Il faut détenir du 30 ans US car dans les moments de stress extrême, il se comporte comme une assurance-vie.
Sur les marchés de taux

Dès le début du conflit, il nous semblait évident que la tactique à court-terme était un mauvais calcul. Nous considérons qu'il est encore plus périlleux aujourd’hui de vouloir tirer profit de la volatilité car les courbes de taux partent dans tous les sens au gré des nouvelles venant d’Ukraine. Nous campons sur nos positions, qui sont compatibles avec une stratégie à moyen-long terme. Il faut détenir du 30 ans US car dans les moments de stress extrême, il se comporte comme une assurance-vie. Les partisans du bullish steepening peuvent argumenter qu’il y a mieux à faire sur la partie plus courte de la courbe. Sans doute d’un point de vue théorique mais l’arithmétique est sans appel: Si vous investissez 1 million de dollars dans du 30 ans à 2,25% et que vous le revendez à 2,15%, vous engrangez un profit de 22'000 dollars. Si vous décidez de mettre la même somme dans du 2 ans à 1,50% et que vous voulez atteindre le même profit, soit 22'000 dollars, il faut que le rendement passe de 1,50% à …0,38%! CQFD: une baisse de 10 bp sur le 30 ans équivaut à une chute de 112 bp sur le 2 ans. Méfions-nous donc des analyses théoriques et dans l’expression bullish steepening, retenez surtout le «bullish» et négligez le «steepening».

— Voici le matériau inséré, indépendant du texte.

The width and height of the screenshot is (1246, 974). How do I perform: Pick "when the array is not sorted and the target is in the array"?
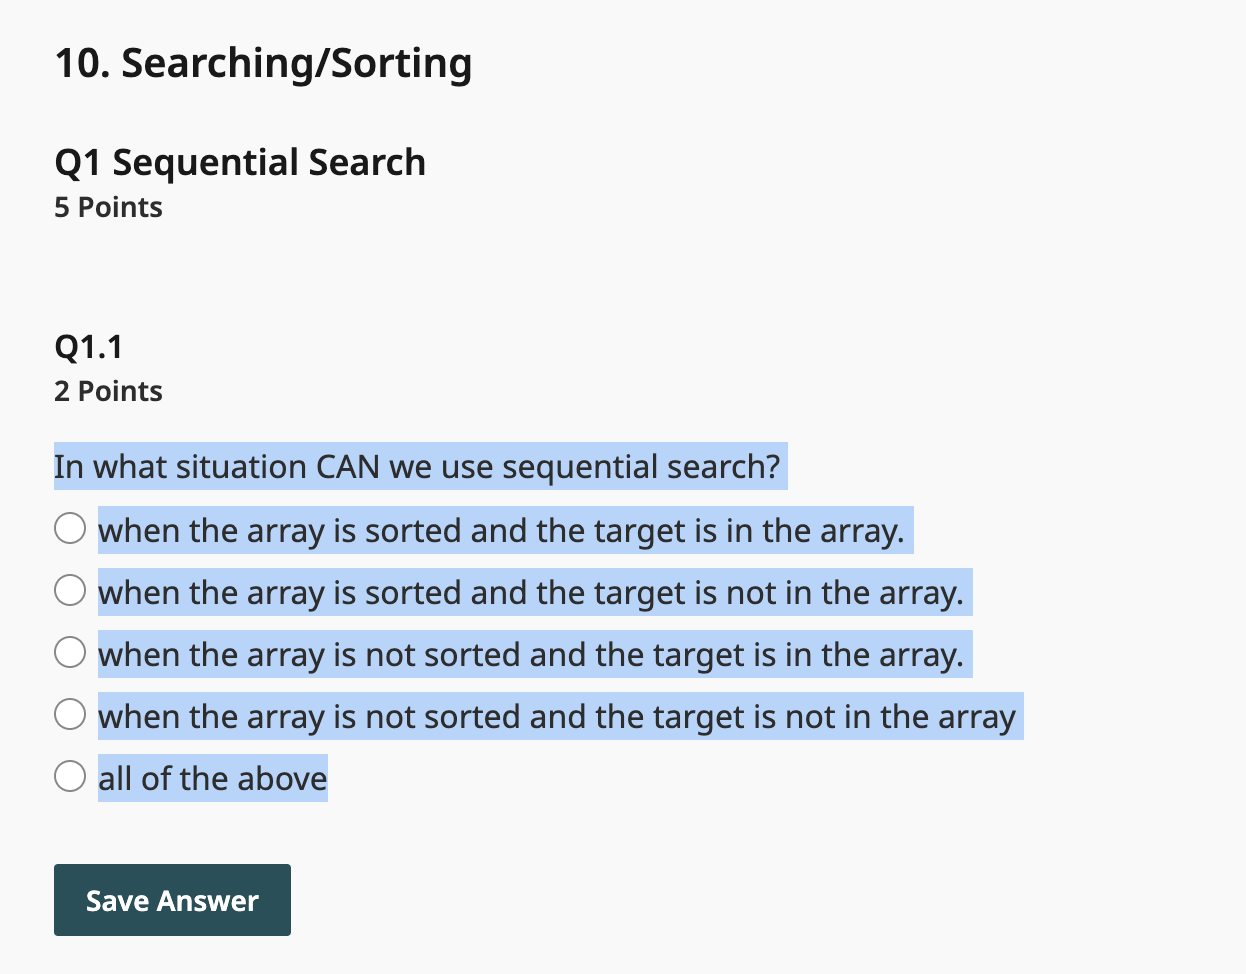pos(69,652)
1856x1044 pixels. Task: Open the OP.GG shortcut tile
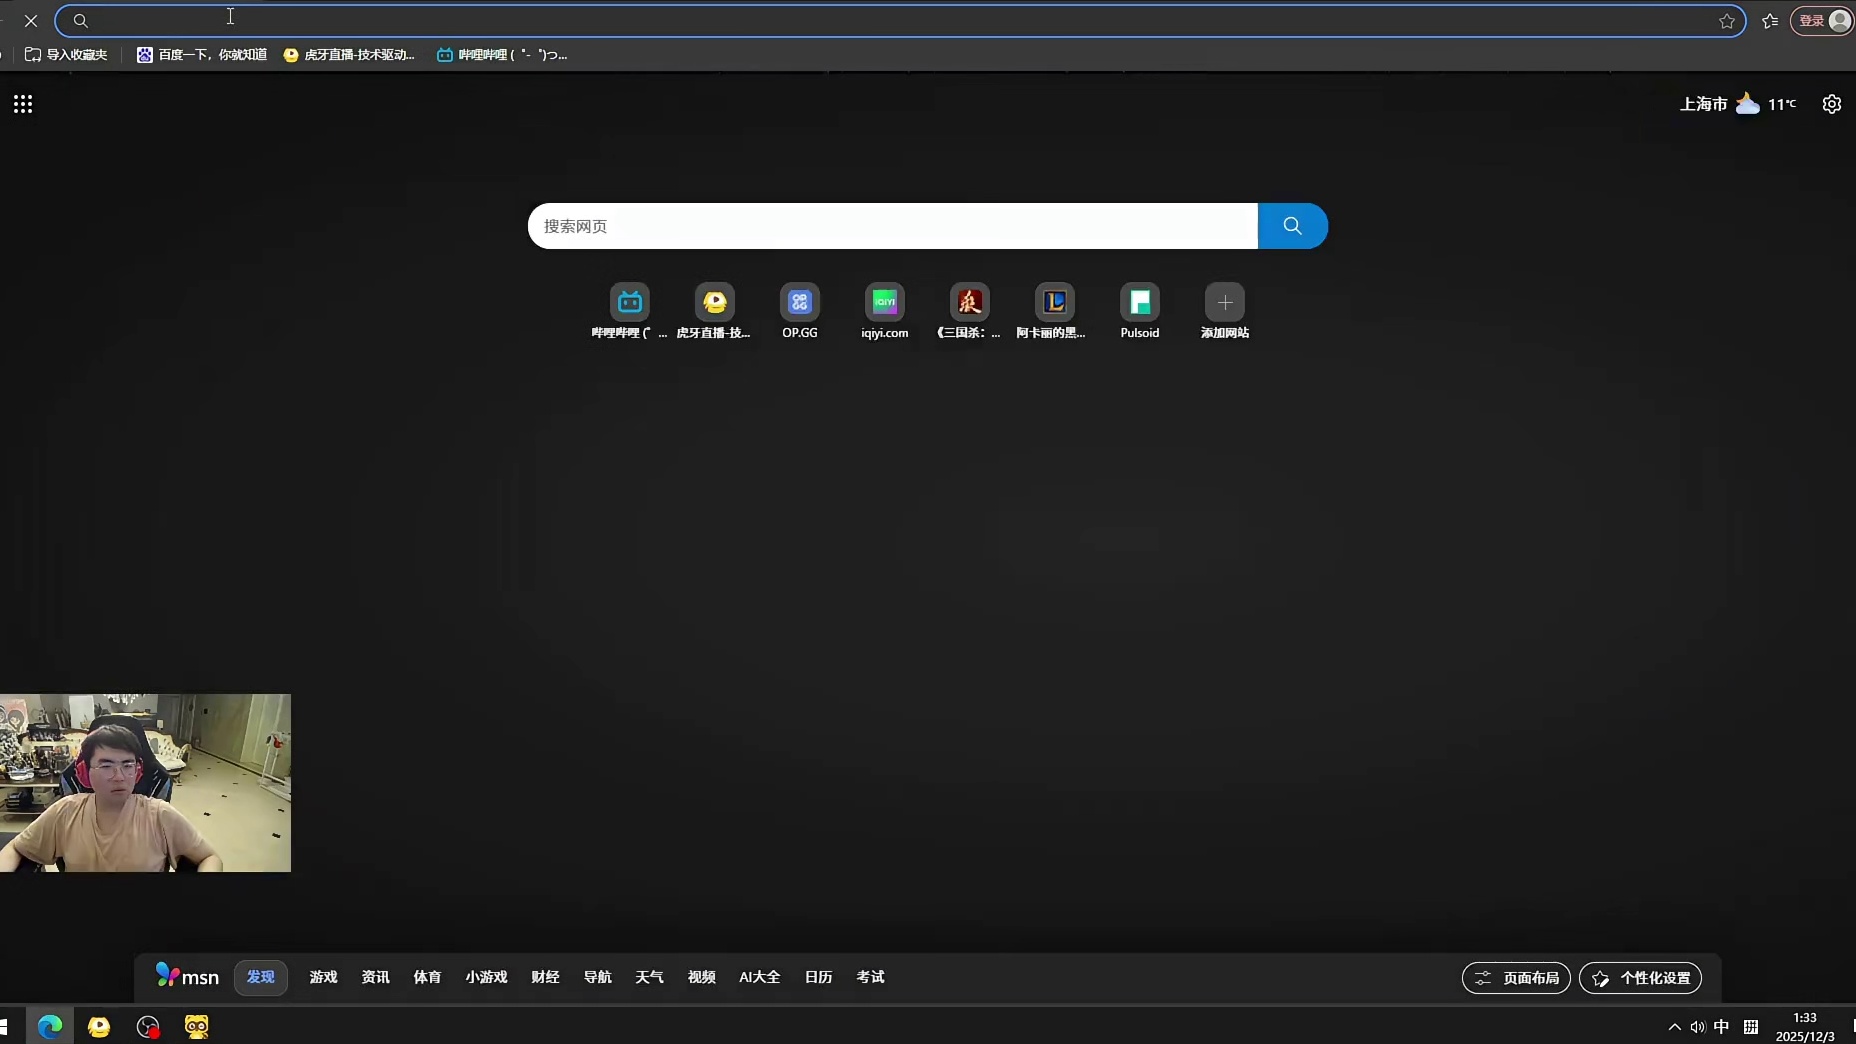coord(799,303)
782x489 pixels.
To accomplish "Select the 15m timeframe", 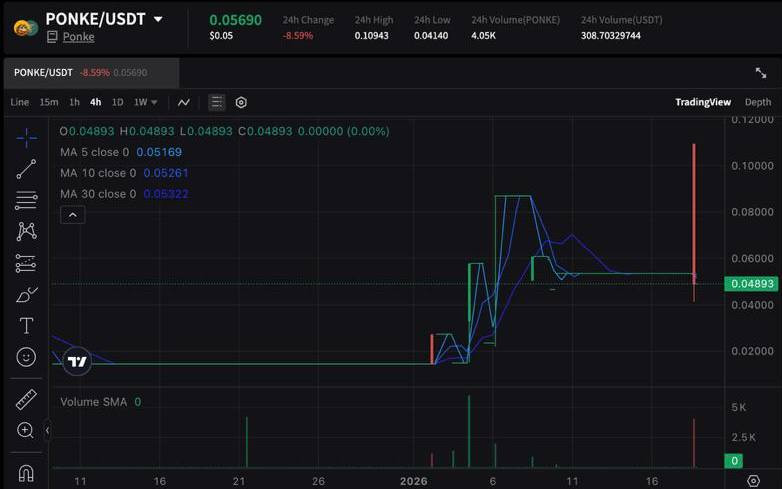I will [x=48, y=102].
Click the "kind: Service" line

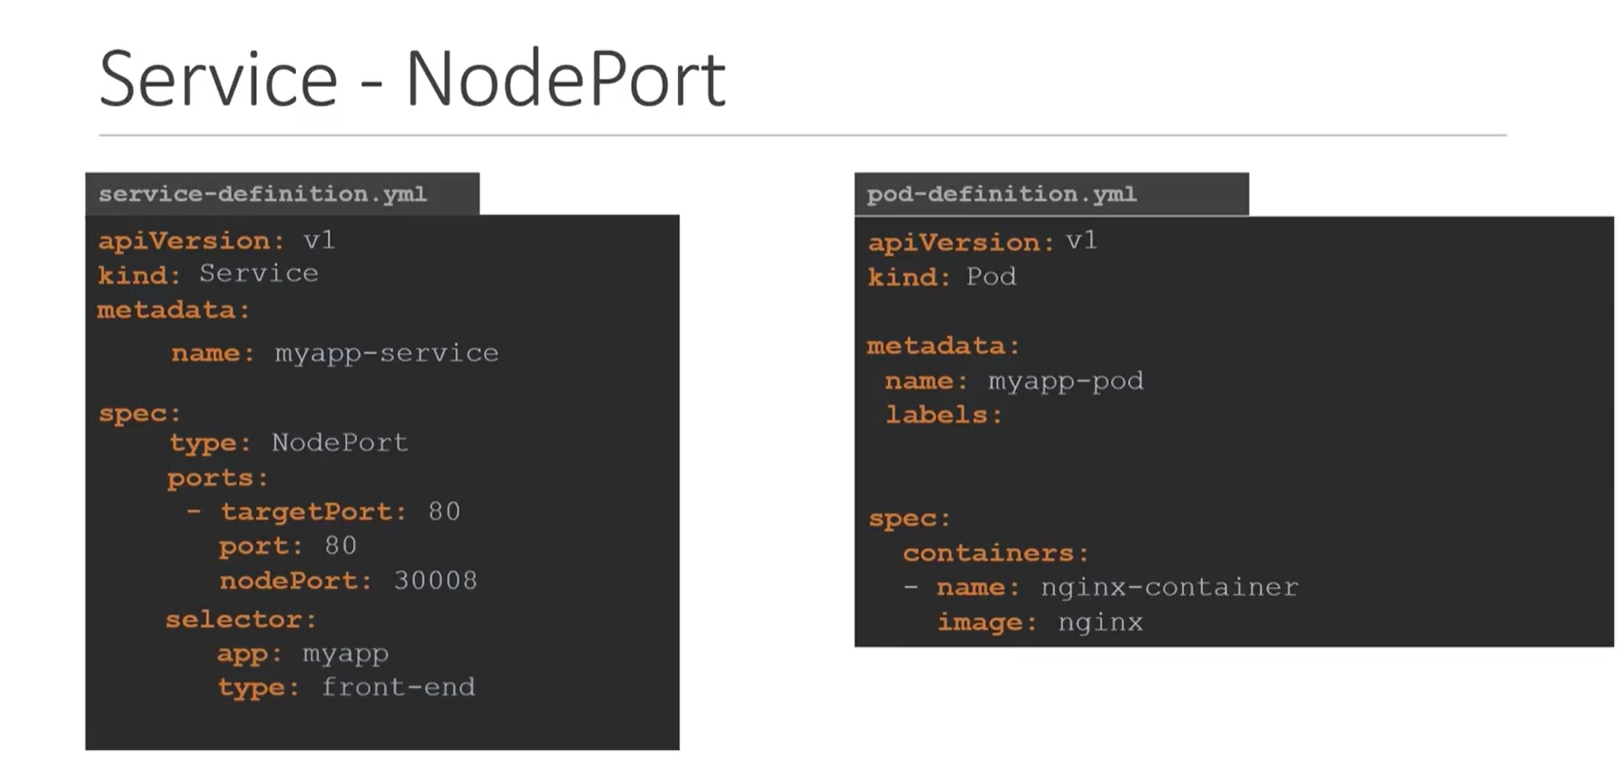[x=208, y=274]
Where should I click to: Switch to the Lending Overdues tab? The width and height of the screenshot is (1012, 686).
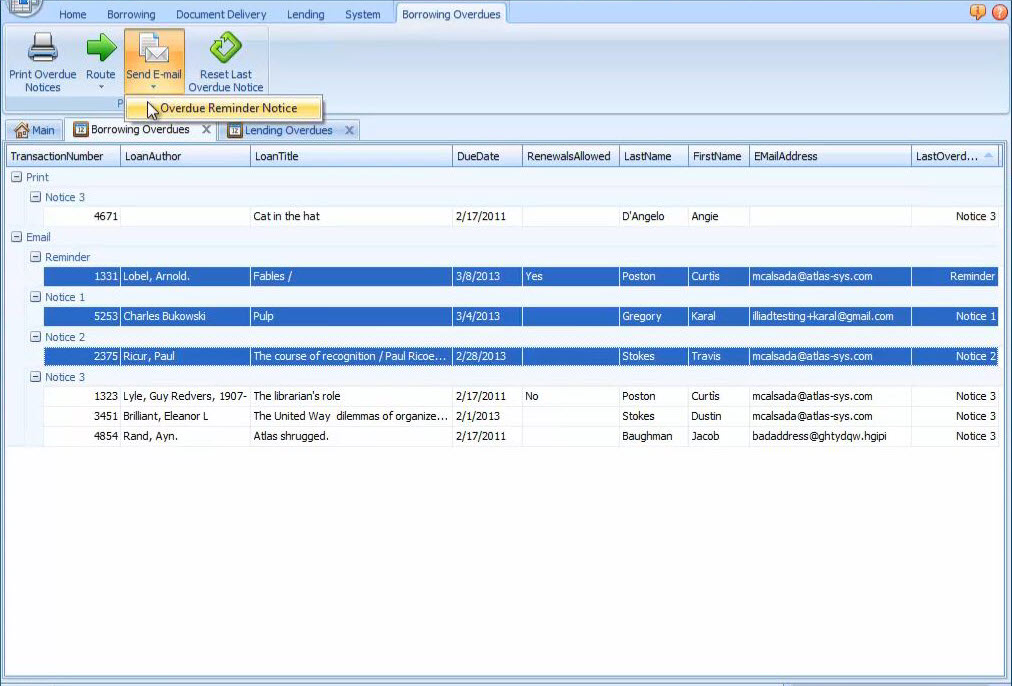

Sur le marché des crédits hybrides, le sell-off continue et commence à offrir de belles opportunités pour ceux qui voient plus loin que l’horizon à très court-terme. Des rendements proches de 4% en euro, entre 5% et 5,5% en dollars, pour des émetteurs à rating senior Investment Grade, cela commence vraiment à devenir intéressant. Le nec-plus-ultra, dans un portefeuille en dollars, c’est de prendre des hybrides en euro hedgées. Un seul exemple: le portugais EDP, call 2026 en euro offre du 5,75% après couverture de change. Nous avons la désagréable impression de prêcher dans le désert mais notre conviction est intacte (et même renforcée avec de tels rendements): s’il y a un marché qu’il faut regarder en ce moment c’est bien celui des hybrides.